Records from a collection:
==*==

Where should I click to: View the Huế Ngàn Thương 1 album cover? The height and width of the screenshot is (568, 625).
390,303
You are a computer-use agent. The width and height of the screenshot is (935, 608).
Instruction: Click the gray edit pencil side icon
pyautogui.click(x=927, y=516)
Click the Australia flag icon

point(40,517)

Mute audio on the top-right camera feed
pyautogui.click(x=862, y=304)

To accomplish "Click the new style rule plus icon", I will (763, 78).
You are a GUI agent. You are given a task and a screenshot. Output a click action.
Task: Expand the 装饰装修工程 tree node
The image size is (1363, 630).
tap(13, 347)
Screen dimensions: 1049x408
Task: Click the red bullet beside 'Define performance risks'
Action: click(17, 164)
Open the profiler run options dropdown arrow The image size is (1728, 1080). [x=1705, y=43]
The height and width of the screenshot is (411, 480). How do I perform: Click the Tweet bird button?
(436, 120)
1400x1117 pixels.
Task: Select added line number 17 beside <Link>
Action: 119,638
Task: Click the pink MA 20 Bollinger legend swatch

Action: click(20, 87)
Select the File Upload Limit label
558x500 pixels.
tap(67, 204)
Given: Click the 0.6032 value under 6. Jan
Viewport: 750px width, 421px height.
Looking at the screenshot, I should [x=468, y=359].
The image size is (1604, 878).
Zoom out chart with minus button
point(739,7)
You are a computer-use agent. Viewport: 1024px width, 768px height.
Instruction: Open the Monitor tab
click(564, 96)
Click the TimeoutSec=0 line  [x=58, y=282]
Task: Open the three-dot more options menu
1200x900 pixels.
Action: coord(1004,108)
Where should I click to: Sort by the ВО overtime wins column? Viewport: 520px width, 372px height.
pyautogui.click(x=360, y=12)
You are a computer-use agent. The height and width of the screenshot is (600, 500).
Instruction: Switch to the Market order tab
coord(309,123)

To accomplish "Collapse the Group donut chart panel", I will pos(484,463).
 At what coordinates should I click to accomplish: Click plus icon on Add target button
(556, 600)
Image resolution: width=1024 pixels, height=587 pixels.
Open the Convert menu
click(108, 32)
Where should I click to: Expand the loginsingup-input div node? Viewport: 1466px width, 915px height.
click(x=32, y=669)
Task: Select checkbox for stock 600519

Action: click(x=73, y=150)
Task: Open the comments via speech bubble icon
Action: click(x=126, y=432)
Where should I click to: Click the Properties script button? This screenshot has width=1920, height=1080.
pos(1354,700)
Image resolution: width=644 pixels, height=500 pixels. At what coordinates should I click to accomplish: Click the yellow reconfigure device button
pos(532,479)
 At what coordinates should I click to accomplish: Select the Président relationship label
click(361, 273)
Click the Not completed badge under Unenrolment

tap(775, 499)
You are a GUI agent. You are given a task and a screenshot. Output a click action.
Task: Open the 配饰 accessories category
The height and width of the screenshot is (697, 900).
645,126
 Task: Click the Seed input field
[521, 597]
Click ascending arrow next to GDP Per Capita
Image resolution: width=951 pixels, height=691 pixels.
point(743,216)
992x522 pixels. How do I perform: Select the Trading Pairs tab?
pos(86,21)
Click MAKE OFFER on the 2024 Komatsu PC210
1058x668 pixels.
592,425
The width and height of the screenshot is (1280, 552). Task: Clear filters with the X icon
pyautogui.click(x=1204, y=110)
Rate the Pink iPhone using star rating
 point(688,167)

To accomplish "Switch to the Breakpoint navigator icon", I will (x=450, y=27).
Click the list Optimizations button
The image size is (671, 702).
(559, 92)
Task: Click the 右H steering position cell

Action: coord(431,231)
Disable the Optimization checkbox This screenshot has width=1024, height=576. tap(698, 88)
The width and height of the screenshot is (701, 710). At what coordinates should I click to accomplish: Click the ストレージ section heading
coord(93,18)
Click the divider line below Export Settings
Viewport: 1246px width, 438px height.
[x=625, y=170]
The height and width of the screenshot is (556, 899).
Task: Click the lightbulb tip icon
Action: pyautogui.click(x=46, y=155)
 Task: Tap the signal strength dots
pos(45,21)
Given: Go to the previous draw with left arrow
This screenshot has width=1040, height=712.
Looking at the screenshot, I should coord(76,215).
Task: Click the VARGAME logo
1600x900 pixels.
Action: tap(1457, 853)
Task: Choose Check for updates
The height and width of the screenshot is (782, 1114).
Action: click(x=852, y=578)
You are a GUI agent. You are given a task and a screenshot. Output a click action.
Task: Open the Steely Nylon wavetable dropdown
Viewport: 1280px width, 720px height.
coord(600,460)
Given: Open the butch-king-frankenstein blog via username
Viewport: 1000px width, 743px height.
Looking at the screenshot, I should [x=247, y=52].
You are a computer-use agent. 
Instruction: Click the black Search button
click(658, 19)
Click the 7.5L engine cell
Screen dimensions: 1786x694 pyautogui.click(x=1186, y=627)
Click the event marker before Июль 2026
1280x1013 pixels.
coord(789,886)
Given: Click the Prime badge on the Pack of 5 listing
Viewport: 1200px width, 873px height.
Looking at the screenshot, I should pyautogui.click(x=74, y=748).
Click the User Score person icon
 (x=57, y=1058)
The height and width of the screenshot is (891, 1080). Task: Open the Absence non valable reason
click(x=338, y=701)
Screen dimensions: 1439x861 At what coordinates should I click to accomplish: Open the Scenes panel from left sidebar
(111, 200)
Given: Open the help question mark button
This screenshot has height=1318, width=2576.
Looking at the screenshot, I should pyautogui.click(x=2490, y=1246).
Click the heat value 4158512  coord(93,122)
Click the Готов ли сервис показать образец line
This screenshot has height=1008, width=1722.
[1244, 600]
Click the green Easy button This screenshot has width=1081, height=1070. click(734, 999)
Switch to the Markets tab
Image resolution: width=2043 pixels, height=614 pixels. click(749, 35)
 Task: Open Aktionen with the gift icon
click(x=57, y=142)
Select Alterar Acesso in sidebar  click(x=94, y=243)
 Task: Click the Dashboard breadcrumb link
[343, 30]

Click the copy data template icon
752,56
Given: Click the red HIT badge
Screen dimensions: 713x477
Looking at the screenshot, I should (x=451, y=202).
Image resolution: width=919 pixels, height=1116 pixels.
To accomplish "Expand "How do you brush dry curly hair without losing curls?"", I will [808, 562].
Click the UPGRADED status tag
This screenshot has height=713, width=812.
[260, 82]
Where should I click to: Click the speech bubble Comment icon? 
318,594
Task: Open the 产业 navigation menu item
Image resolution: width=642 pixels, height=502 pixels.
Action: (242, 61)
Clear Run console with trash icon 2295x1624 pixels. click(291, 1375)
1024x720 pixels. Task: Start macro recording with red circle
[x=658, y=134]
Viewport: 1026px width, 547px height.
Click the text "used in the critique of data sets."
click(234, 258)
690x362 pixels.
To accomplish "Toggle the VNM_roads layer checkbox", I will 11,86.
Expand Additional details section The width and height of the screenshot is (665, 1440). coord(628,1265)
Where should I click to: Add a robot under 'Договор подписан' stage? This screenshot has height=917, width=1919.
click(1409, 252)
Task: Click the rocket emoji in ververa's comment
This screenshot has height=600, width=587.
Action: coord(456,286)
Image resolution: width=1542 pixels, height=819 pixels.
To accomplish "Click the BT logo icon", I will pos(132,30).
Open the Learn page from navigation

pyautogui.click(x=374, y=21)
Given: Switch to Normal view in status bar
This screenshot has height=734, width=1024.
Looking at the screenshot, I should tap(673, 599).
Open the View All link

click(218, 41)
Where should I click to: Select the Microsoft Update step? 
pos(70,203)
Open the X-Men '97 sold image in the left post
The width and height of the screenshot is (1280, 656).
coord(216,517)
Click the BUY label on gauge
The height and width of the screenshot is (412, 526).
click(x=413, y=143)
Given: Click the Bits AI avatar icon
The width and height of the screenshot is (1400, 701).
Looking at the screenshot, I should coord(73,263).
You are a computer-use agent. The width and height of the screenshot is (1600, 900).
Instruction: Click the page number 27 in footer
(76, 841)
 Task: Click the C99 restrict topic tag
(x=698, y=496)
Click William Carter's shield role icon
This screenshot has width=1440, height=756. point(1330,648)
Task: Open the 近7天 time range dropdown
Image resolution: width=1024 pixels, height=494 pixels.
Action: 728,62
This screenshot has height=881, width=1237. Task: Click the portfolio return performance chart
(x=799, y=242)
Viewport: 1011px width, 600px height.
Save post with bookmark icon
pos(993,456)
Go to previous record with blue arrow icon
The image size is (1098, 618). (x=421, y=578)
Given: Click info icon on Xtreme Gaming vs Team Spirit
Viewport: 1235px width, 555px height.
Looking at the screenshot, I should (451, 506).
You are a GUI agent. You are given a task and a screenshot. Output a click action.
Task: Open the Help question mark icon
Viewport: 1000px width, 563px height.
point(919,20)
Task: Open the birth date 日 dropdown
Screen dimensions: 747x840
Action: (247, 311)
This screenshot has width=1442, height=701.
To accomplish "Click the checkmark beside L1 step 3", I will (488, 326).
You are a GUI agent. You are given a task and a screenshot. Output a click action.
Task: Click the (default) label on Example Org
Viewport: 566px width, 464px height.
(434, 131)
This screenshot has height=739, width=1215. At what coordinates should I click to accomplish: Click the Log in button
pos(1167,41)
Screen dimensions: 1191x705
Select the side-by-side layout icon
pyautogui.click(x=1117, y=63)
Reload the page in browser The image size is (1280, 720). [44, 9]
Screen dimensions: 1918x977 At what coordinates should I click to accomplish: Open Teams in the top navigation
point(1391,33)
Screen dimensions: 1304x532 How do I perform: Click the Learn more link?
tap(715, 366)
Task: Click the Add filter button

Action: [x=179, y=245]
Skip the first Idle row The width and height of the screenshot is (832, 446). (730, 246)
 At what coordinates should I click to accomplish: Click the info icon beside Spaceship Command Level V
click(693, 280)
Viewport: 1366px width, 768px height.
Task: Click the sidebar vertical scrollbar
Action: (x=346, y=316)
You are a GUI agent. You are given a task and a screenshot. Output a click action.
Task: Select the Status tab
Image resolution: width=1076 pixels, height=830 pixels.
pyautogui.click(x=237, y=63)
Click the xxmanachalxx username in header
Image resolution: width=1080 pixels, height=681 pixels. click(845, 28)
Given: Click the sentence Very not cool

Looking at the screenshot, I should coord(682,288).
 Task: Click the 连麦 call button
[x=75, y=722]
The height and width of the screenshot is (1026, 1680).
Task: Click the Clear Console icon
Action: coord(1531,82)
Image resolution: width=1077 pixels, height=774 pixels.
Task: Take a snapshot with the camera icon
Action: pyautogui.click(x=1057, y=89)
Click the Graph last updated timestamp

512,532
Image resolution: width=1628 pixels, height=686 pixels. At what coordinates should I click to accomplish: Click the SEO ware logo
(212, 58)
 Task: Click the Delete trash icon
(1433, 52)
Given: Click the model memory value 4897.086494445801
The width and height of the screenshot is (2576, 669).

==*==

WHAT YOU ARE ASKED TO DO:
For the entries shown above, give the number of lines that include the word "dropdown", without any other text.

ANSWER TO THE EXERCISE:
4